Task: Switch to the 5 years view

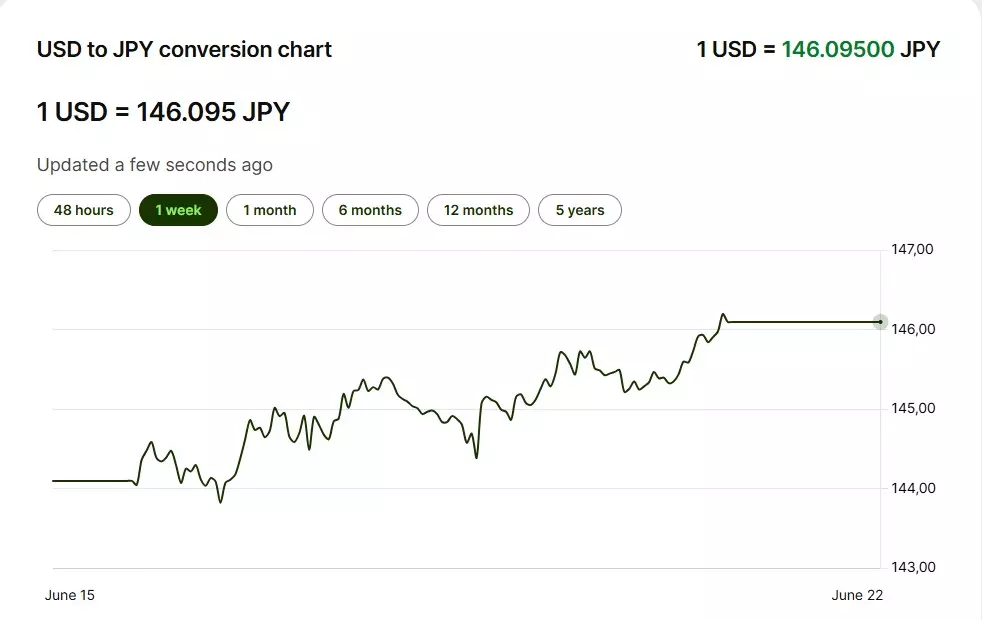Action: coord(580,210)
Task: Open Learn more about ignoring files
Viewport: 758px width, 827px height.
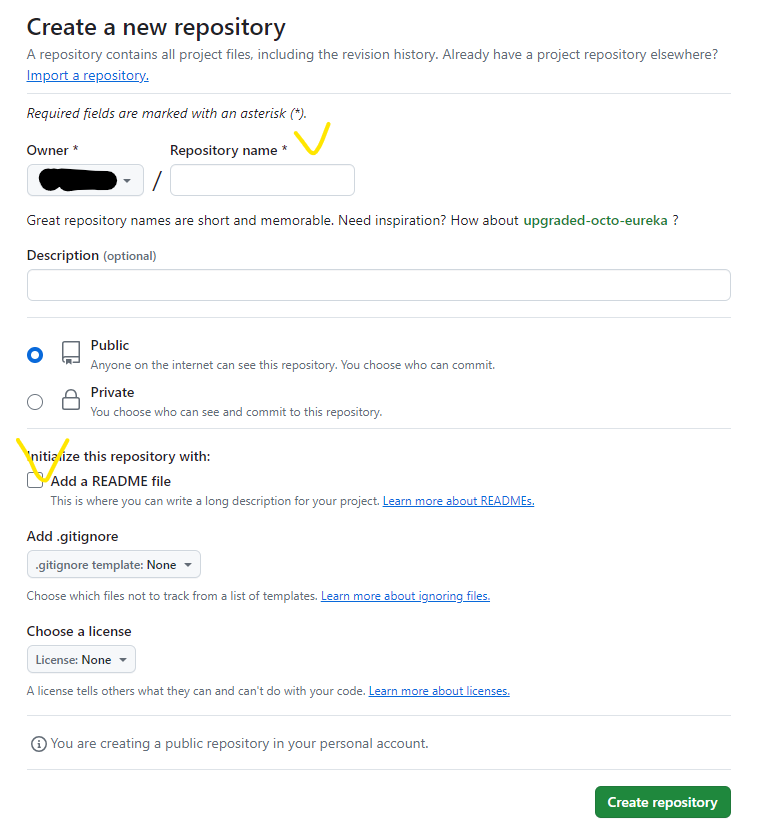Action: pos(405,595)
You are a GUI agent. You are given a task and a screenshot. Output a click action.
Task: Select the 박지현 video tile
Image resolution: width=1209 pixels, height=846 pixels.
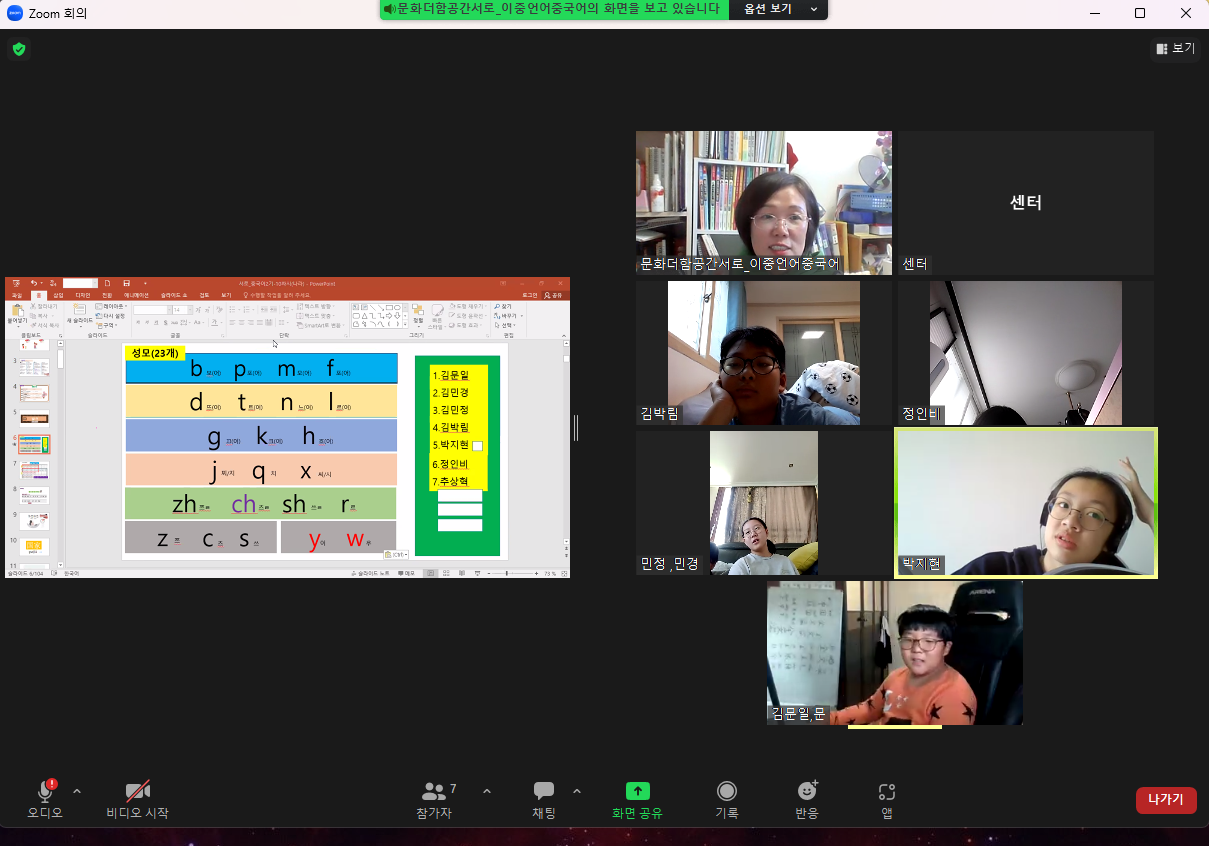click(1026, 503)
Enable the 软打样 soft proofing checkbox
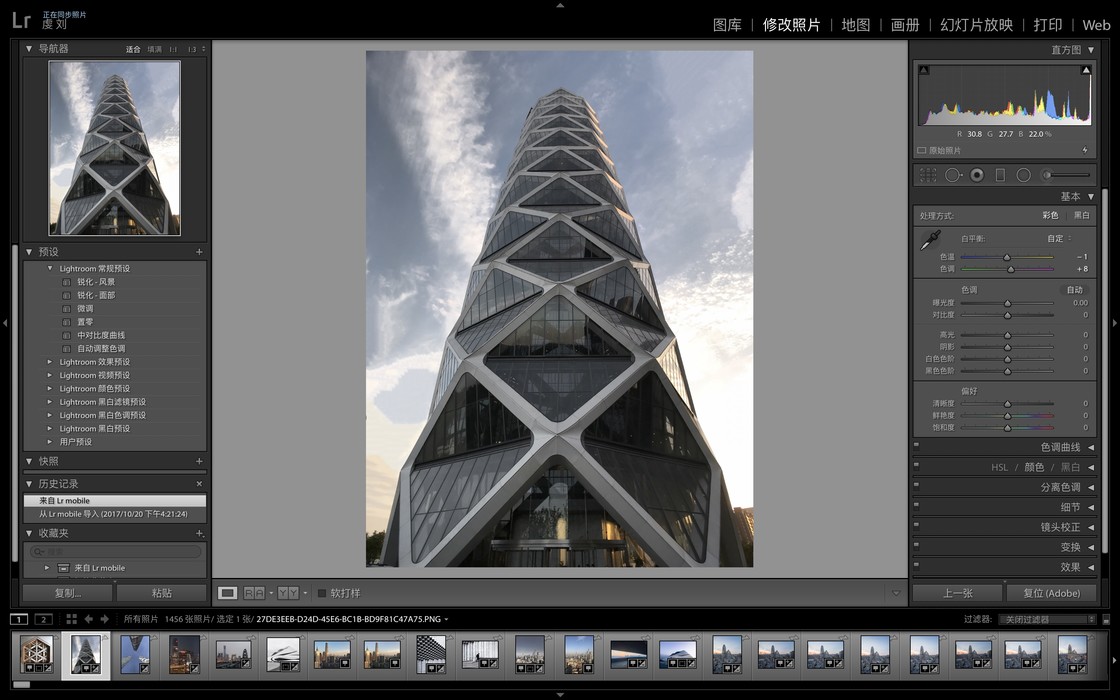Screen dimensions: 1120x700 pos(322,593)
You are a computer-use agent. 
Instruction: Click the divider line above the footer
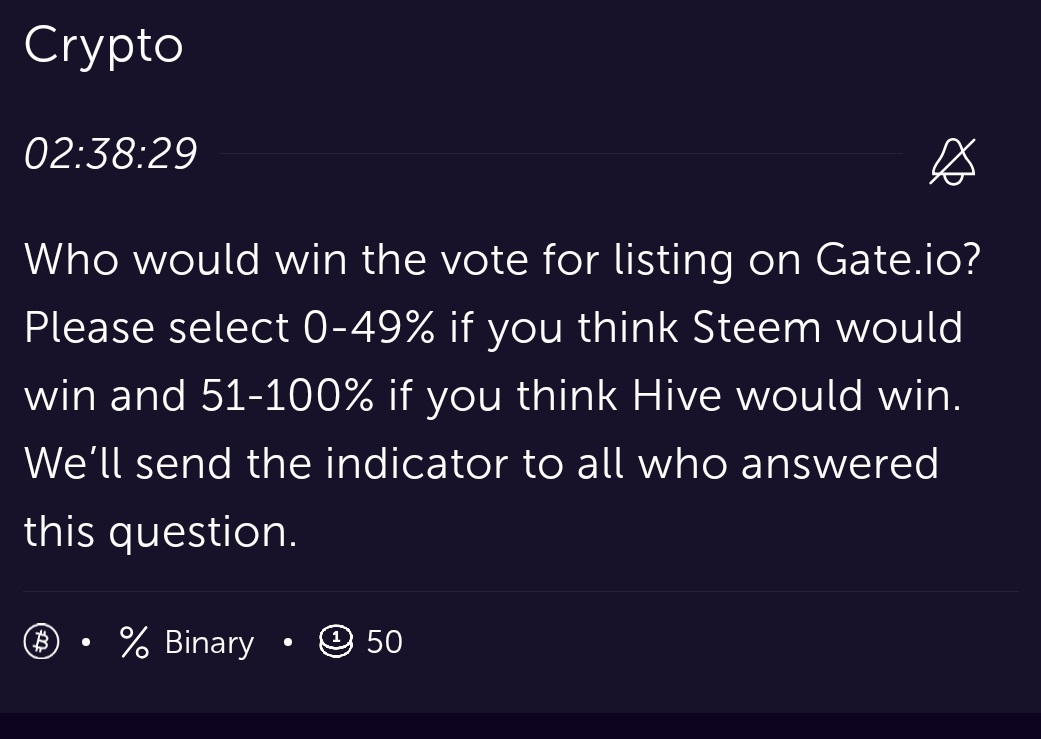[x=520, y=591]

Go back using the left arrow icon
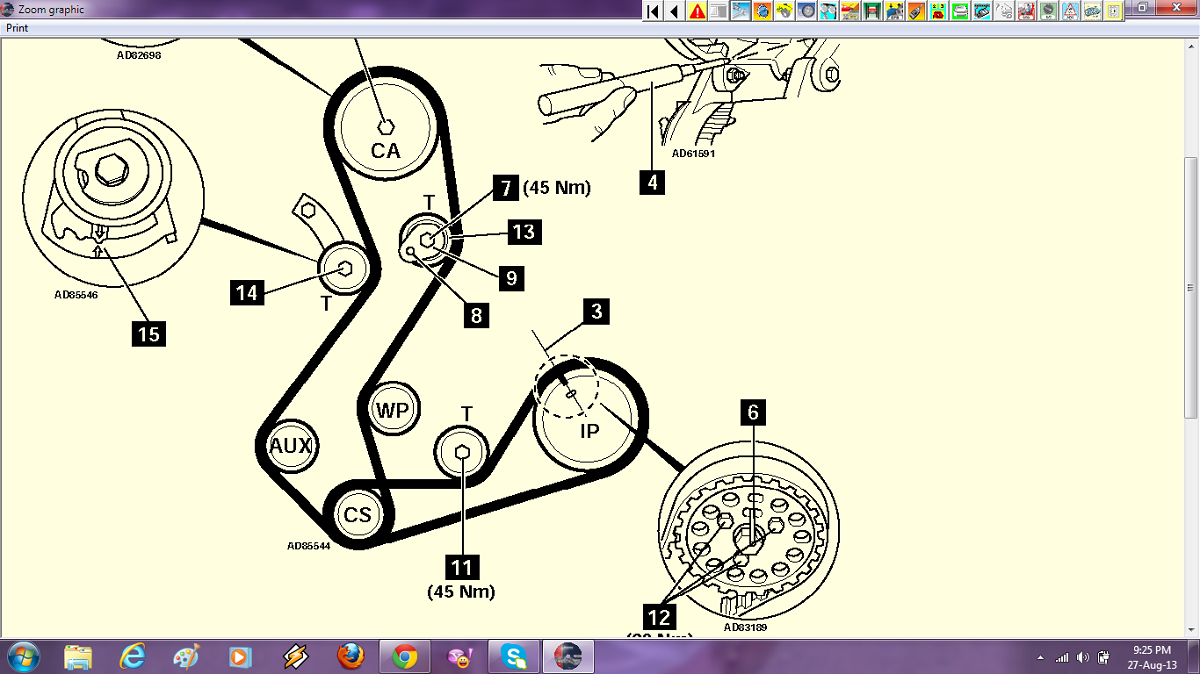[674, 11]
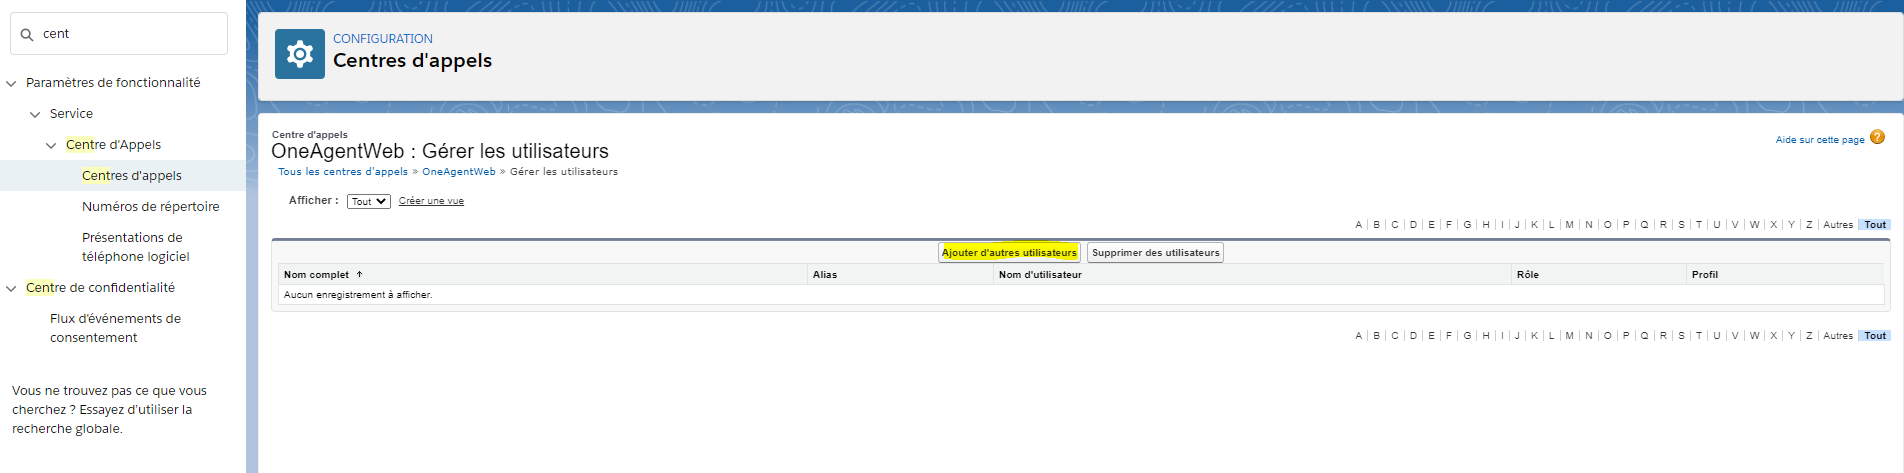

^^^^^^^^

> **REQUIRED WORK**: Write the records above out again exactly, but not the pictures.

> **ANSWER**:
Task: Switch to the 5 years view

Action: coord(580,210)
Task: Open Learn more about ignoring files
Viewport: 758px width, 827px height.
Action: pos(405,595)
You are a GUI agent. You are given a task and a screenshot. Output a click action.
Task: Select the 박지현 video tile
Image resolution: width=1209 pixels, height=846 pixels.
click(1026, 503)
Enable the 软打样 soft proofing checkbox
Screen dimensions: 1120x700 pos(322,593)
You are a computer-use agent. 
Instruction: Click the divider line above the footer
[x=520, y=591]

Go back using the left arrow icon
[674, 11]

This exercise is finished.